Back in the 60’s there was a major change in Basic training,
some ruling was handed down that insults had to be done in a collective
fashion. No more “you are the sorriest mother fucker I’ve seen in this man’s
Army since Christ was a Corporal!” was changed to “you people are the sorriest
bunch of motherfuckers I’ve seen in this man’s Army since Christ was a Corporal!”
Just as much as an insult and nobody could write home (or to a congressman) and
whine about being singled out as a sorry mother fucker, even if they were one.
My friend HUG-ESS said they don’t use any of the classic swear words anymore.
So now the phrase would be “you are the sorriest group of people I’ve ever seen
in the (no sexisms allowed) Army. I think it kind of takes the sting out of it
I told HUG-ESS about the funniest moment ever in Basic. We
had a sorry mother fucker in the 2nd squad. Jimmy Kurtzhal was a
classic, never learned how to make his bed, couldn’t march, couldn’t find his
ass with both hands and a compass. Nobody likes guys like Kurtzhal because you
end up having to take care of all the things he can’t or won’t do and everybody
gets in trouble if he doesn’t have his shit together.

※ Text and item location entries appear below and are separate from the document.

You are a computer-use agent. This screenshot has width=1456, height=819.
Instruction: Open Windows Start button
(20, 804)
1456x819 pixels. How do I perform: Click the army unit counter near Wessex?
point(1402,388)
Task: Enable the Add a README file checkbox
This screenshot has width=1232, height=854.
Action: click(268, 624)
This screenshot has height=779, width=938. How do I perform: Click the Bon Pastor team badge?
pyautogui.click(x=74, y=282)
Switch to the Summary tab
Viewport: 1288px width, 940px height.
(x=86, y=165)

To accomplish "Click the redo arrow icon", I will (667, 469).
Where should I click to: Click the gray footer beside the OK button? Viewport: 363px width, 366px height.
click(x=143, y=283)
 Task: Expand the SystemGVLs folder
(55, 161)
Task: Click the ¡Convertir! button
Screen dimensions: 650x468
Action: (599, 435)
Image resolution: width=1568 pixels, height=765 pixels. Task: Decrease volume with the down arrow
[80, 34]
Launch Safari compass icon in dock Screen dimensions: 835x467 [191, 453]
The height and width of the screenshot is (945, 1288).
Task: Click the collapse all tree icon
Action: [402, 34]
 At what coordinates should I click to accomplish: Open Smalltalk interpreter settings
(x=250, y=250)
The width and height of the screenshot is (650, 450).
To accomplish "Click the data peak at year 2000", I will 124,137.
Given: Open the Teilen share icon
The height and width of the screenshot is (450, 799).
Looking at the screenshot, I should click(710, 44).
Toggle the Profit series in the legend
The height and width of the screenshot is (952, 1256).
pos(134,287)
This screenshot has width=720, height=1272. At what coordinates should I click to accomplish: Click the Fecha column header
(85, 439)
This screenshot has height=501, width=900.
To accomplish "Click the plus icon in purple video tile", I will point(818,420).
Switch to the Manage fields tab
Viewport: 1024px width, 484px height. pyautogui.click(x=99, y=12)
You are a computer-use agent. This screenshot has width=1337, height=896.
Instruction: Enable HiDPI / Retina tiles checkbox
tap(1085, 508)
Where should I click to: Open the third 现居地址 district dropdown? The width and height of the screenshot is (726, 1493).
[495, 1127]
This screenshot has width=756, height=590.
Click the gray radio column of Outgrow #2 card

About 6 weeks into Basic, around the time everyone is
beginning to look, sound and act like soldiers and there are the first hints of
unit cohesiveness. Kurtzhal was called up to the front of the company formation
by MSgt Burton, the steely-eyed 1st Sgt of Delta-3-2. With the
disheveled Kurtzhal’s face inches from his, Burton shouts out “Kurtzal, I’m
sending you on sick call this morning, do you know why?” Kurtzhal whispers, “No,
Sgt”, Burton looks over little Jimmy’s head and bellows, “I can’t fucking hear
you, Kurtzhal, what the fuck did you say?” Another weak answer from Jimmy and
more shouting about not being able hear him. Jimmy finally squeals (like a nine year old
girl) “I don’t know why you’re sending me on sick call, Sgt, I feel fine!” Sgt
Burton looks at Jimmy and yells in his face, “So now you’re a fucking doctor,
Kurtzhal and you’ve diagnosed yourself as feeling fine. That’s as big a load of bullshit as I’ve
ever heard and believe me, Private you are not feeling fucking fine!" Sgt Burton continues,
once again inches from Jimmy’s face, “Let me tell you why you’re going on sick
call this morning, Kurtzhal, you’re going on sick call to get a glass window installed
in your stomach because your head is so far up your ass you need a way to see
where you’re going, do you fucking understand me?” At that moment Sgt Burton looked over Jimmy’s head and stared at the entire company daring us to laugh or smile, we didn’t.
He sent Jimmy off with the medics to sick call, we never saw him again. The company clerk packed up his gear and the rumor was Jimmy was recycled all the way back to the first week of basic.
My pal HUG-ESS laughed until he cried, just like the members
of Delta-3-2 did when we got back to the barracks after formation.